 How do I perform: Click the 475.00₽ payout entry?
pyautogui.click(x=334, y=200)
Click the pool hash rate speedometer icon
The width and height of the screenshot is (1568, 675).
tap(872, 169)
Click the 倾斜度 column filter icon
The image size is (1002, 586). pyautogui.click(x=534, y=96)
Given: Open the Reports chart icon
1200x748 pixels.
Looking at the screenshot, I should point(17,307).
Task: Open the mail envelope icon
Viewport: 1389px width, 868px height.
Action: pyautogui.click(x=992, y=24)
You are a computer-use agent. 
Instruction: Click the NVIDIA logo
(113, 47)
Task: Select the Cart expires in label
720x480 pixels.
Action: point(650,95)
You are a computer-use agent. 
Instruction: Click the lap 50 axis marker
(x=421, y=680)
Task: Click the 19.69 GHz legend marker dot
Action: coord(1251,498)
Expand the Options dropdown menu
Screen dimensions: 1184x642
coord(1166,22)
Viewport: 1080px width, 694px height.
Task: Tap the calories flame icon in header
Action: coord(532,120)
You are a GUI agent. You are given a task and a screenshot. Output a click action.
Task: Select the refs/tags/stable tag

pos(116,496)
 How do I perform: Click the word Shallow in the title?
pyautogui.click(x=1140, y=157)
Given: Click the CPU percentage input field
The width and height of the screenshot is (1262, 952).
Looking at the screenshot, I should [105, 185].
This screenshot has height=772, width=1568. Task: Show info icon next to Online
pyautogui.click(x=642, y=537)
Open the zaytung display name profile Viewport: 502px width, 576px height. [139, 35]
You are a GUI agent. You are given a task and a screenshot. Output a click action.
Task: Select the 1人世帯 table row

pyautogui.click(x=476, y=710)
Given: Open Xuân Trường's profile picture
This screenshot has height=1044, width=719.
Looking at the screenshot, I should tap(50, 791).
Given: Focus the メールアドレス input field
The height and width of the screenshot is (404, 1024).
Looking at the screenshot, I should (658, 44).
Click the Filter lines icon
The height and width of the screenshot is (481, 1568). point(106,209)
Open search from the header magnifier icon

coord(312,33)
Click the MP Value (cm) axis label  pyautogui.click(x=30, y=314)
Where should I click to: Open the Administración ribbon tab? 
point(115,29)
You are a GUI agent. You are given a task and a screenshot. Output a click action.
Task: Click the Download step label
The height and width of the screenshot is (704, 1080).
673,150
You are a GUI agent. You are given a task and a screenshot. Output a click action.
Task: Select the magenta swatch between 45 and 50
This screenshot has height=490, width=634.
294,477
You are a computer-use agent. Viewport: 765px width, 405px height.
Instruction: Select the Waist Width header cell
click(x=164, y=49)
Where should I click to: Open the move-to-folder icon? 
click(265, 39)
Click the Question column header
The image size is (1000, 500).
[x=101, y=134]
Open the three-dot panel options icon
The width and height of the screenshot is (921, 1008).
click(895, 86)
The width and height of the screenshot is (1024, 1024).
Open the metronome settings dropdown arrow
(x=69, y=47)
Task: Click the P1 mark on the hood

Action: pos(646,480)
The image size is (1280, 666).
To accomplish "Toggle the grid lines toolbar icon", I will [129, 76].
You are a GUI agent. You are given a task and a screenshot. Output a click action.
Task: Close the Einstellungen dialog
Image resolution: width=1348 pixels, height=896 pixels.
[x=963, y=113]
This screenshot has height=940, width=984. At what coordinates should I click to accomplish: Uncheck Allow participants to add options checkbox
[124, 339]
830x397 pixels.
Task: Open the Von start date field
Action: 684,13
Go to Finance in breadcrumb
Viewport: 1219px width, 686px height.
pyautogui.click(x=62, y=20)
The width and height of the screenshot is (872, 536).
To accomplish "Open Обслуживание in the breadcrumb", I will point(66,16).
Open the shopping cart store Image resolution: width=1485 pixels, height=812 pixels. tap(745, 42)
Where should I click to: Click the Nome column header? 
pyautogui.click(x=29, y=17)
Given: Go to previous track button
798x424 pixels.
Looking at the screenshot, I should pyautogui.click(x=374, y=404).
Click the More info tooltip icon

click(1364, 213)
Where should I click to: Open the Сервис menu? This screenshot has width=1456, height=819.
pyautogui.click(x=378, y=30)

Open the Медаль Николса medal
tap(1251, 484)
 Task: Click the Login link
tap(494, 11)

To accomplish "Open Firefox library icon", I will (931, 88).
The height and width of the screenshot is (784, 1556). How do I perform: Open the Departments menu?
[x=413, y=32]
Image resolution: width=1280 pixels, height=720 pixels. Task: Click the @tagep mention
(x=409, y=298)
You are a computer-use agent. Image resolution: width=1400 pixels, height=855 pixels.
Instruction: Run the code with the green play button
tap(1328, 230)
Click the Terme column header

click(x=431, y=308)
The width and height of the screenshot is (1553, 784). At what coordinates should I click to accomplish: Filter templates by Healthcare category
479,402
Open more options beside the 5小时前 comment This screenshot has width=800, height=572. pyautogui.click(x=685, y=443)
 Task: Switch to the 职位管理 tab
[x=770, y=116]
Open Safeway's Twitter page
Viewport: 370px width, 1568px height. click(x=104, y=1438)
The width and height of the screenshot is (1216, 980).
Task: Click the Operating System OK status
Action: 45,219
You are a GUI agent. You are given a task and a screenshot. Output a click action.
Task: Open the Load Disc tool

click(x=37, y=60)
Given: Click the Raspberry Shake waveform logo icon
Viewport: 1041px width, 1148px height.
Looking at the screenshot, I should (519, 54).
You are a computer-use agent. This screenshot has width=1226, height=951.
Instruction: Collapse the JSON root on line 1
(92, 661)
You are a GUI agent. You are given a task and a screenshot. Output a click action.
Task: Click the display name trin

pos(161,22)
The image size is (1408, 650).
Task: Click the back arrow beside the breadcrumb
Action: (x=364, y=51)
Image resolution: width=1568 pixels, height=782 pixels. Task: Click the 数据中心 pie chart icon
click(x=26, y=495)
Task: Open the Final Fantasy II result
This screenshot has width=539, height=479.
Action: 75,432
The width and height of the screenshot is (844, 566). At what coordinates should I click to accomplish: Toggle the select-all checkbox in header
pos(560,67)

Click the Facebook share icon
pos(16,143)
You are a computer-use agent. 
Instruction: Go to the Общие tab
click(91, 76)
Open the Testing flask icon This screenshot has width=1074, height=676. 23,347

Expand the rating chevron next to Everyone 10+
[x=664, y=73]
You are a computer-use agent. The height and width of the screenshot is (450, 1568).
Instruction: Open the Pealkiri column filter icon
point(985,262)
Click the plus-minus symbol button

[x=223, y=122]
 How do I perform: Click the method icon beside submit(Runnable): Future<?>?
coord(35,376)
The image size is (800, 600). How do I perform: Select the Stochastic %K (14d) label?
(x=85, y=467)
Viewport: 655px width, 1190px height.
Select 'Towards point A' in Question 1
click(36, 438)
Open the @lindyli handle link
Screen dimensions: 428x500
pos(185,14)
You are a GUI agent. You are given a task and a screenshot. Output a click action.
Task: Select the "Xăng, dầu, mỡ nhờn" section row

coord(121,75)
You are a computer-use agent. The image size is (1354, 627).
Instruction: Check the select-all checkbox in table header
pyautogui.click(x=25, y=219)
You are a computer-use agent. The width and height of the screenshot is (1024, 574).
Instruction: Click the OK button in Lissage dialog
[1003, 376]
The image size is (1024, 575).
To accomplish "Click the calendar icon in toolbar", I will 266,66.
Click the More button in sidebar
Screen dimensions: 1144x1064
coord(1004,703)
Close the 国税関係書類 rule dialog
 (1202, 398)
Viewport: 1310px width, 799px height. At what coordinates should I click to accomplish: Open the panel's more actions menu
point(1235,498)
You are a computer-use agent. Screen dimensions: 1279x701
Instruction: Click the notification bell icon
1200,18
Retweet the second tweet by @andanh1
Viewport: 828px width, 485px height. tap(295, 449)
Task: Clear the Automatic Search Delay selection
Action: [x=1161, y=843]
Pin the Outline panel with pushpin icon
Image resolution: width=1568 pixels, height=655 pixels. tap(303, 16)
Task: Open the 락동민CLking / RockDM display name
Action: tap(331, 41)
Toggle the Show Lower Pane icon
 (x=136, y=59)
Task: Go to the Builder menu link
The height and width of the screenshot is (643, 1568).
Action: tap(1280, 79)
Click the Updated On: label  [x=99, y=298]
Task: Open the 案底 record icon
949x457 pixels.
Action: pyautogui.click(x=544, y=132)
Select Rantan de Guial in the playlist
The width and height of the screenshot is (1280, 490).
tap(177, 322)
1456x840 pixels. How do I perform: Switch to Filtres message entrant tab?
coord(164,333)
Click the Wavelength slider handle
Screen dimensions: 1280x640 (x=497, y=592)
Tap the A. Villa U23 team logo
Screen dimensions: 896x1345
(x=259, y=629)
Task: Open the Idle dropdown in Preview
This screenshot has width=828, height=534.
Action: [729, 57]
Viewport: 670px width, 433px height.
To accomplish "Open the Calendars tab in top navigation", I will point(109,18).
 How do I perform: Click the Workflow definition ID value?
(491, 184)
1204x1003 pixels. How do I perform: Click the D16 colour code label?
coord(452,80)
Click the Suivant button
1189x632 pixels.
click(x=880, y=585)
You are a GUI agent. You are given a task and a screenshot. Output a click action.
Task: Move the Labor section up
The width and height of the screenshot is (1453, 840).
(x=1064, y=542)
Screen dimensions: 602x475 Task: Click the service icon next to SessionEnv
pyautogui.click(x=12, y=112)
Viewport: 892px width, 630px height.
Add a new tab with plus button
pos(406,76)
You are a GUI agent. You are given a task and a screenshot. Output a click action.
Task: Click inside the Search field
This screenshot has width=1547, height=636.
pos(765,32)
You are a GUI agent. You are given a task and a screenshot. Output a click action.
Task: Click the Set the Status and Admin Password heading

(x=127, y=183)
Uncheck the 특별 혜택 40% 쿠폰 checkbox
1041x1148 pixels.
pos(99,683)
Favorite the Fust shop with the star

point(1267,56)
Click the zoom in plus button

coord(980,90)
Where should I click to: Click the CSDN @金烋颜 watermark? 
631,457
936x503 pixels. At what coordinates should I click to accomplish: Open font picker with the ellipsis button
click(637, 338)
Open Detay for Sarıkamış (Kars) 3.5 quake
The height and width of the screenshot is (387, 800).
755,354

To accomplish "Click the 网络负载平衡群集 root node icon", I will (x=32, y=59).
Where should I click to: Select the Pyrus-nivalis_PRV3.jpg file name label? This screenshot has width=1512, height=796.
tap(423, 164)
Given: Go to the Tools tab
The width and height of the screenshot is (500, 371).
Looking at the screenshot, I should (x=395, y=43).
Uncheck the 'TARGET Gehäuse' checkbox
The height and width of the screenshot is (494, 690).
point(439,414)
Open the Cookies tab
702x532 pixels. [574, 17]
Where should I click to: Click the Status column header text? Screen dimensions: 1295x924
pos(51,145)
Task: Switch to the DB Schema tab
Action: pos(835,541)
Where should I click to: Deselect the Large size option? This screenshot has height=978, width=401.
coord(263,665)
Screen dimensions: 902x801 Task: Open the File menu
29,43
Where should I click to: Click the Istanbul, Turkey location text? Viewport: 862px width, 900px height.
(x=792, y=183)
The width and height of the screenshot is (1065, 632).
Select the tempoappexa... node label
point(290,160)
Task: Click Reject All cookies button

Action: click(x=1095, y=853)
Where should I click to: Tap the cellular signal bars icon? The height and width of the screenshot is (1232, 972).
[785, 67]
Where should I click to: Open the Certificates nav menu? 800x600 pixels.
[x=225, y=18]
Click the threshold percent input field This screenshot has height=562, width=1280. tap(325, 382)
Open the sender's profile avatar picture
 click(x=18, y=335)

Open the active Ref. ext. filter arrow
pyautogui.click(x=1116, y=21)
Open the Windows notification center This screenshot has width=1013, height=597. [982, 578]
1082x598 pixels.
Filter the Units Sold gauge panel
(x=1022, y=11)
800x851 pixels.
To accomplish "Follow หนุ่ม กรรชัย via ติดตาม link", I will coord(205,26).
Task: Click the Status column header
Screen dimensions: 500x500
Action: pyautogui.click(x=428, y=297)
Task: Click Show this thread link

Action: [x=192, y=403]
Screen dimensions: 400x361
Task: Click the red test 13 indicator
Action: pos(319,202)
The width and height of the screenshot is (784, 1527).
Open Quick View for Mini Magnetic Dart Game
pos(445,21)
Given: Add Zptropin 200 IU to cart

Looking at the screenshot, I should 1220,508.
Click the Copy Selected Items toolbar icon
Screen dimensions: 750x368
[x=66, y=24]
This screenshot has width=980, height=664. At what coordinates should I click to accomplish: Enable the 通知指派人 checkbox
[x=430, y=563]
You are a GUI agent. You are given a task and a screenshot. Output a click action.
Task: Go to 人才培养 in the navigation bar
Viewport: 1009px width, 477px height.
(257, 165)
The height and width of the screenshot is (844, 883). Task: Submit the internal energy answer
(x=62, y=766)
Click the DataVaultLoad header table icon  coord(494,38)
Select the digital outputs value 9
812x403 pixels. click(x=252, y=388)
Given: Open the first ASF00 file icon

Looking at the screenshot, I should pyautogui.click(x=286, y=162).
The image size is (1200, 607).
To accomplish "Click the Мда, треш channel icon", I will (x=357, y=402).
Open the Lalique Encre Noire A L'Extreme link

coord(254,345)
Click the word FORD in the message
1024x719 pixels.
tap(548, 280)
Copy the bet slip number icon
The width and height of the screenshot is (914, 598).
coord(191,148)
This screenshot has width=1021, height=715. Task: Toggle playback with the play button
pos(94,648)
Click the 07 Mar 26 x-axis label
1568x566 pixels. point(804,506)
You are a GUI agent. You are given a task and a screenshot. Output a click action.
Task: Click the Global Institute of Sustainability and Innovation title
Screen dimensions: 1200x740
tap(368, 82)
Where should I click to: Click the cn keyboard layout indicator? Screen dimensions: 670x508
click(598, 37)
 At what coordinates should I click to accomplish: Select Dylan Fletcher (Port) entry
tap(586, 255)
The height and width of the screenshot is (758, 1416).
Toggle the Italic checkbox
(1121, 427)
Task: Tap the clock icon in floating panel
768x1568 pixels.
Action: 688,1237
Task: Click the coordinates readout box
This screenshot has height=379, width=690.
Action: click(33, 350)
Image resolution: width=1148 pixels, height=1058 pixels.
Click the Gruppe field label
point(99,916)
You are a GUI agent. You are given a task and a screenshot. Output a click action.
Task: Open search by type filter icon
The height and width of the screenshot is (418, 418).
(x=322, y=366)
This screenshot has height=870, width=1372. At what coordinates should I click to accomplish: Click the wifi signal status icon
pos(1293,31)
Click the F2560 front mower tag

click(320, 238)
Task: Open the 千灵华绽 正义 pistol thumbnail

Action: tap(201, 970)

====

◆ Work instruction
Which lines belong in the answer? Exactly those from the first line of the entries through the line holding "Given: Focus the メールアドレス input field", inclusive, copied unchanged.

◆ Reply to the task
 How do I perform: Click the 475.00₽ payout entry?
pyautogui.click(x=334, y=200)
Click the pool hash rate speedometer icon
The width and height of the screenshot is (1568, 675).
tap(872, 169)
Click the 倾斜度 column filter icon
The image size is (1002, 586). pyautogui.click(x=534, y=96)
Given: Open the Reports chart icon
1200x748 pixels.
Looking at the screenshot, I should point(17,307).
Task: Open the mail envelope icon
Viewport: 1389px width, 868px height.
Action: pyautogui.click(x=992, y=24)
You are a computer-use agent. 
Instruction: Click the NVIDIA logo
(113, 47)
Task: Select the Cart expires in label
720x480 pixels.
Action: point(650,95)
You are a computer-use agent. 
Instruction: Click the lap 50 axis marker
(x=421, y=680)
Task: Click the 19.69 GHz legend marker dot
Action: coord(1251,498)
Expand the Options dropdown menu
Screen dimensions: 1184x642
coord(1166,22)
Viewport: 1080px width, 694px height.
Task: Tap the calories flame icon in header
Action: coord(532,120)
You are a GUI agent. You are given a task and a screenshot. Output a click action.
Task: Select the refs/tags/stable tag

pos(116,496)
 How do I perform: Click the word Shallow in the title?
pyautogui.click(x=1140, y=157)
Given: Click the CPU percentage input field
The width and height of the screenshot is (1262, 952).
Looking at the screenshot, I should [105, 185].
This screenshot has height=772, width=1568. Task: Show info icon next to Online
pyautogui.click(x=642, y=537)
Open the zaytung display name profile Viewport: 502px width, 576px height. [139, 35]
You are a GUI agent. You are given a task and a screenshot. Output a click action.
Task: Select the 1人世帯 table row

pyautogui.click(x=476, y=710)
Given: Open Xuân Trường's profile picture
This screenshot has height=1044, width=719.
Looking at the screenshot, I should tap(50, 791).
Given: Focus the メールアドレス input field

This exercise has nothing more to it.